─── DATA EXCERPTS

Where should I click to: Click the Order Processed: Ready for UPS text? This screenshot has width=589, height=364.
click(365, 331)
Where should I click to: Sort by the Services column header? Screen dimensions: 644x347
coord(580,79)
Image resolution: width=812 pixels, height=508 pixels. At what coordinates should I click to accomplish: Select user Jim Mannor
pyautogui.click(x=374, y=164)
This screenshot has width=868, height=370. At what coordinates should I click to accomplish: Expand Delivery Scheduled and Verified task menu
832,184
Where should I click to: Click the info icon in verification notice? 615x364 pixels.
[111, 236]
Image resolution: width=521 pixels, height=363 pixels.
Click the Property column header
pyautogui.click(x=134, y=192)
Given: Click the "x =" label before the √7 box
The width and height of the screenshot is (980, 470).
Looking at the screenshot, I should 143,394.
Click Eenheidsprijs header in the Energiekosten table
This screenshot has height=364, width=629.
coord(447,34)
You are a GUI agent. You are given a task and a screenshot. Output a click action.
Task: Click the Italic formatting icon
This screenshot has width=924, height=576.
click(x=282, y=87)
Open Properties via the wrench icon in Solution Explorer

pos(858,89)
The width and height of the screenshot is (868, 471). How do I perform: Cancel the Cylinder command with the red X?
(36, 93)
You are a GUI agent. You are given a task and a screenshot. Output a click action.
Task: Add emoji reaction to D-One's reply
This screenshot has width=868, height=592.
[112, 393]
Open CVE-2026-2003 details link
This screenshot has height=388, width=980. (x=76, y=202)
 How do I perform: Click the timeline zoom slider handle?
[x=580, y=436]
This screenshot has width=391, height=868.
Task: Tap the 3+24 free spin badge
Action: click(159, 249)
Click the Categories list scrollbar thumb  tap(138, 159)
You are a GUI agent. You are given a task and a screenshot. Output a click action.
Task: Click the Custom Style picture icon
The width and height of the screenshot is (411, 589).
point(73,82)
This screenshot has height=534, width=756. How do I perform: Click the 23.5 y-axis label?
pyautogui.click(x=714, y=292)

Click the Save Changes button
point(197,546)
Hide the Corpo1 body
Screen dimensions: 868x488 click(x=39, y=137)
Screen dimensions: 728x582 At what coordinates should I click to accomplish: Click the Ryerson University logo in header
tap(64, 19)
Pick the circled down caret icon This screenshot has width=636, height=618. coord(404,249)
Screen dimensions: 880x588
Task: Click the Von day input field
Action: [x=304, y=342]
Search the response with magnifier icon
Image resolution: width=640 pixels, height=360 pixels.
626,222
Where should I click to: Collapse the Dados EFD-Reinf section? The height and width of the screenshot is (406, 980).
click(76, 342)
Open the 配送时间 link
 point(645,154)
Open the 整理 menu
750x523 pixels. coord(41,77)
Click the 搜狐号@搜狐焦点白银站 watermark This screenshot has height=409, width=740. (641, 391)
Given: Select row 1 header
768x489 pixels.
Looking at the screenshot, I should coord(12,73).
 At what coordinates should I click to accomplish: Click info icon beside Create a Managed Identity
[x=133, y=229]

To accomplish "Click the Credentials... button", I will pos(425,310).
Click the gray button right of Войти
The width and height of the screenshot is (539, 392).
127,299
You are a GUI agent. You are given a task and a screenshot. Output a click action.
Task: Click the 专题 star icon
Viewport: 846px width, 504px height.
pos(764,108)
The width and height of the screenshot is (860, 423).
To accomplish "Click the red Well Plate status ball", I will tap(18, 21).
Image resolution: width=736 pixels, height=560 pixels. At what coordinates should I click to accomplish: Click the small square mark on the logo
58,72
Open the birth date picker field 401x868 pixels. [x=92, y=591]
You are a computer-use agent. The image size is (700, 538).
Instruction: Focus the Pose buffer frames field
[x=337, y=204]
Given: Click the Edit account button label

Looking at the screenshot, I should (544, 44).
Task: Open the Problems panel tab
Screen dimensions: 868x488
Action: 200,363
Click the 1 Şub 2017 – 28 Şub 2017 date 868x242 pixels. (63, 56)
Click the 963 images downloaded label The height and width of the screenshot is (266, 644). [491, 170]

──────

Report each line in the entries where the string "will" occurs.

To accomplish "Click the Credentials... button", I will pos(425,310).
To accomplish "Click the red Well Plate status ball", I will tap(18, 21).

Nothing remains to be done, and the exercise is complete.